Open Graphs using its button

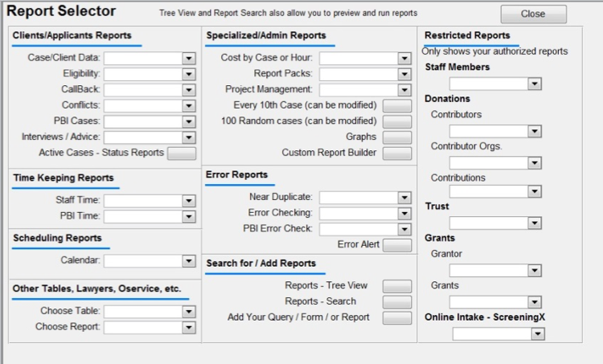tap(396, 137)
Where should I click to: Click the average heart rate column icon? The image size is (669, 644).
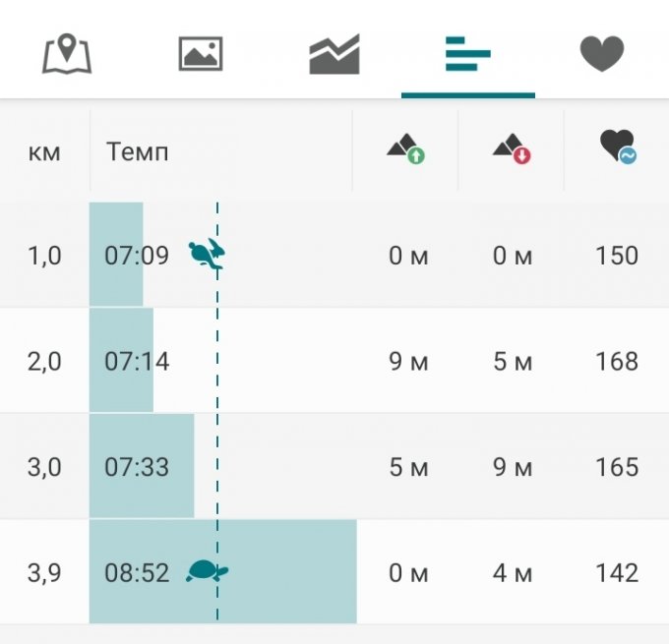[x=617, y=148]
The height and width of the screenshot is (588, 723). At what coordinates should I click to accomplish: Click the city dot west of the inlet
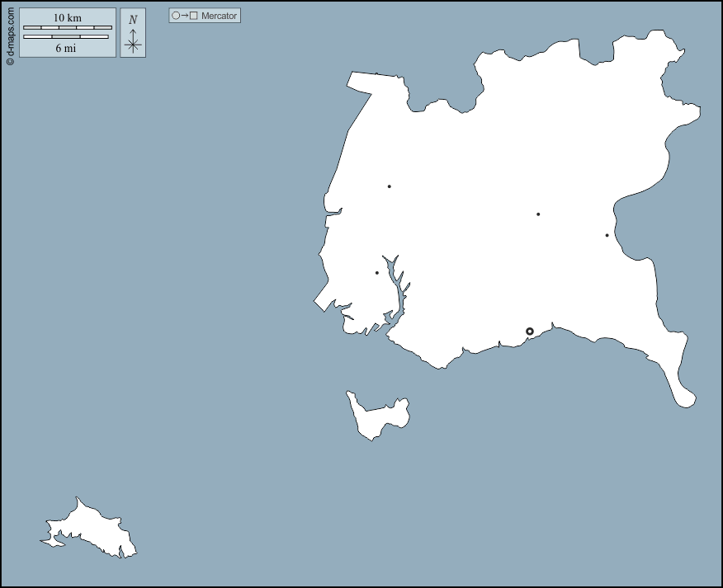(x=377, y=273)
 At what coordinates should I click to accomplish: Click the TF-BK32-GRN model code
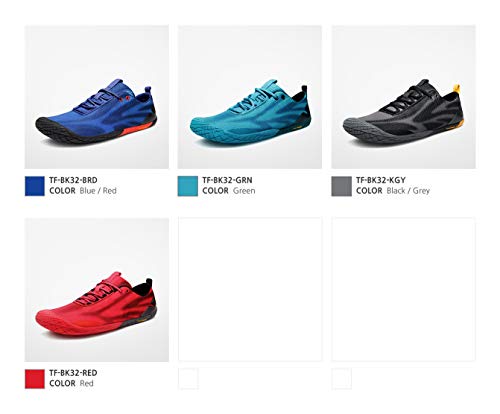point(227,180)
- - -
Output every entry verbatim. Pictures do not belong in the copy.

Open Graphs using its button

tap(396, 137)
Where should I click to: Click the average heart rate column icon? The image size is (669, 644).
[x=617, y=148]
The height and width of the screenshot is (588, 723). At what coordinates should I click to accomplish: Click the city dot west of the inlet
(x=377, y=273)
 At what coordinates should I click to accomplish: Click the TF-BK32-GRN model code
point(227,180)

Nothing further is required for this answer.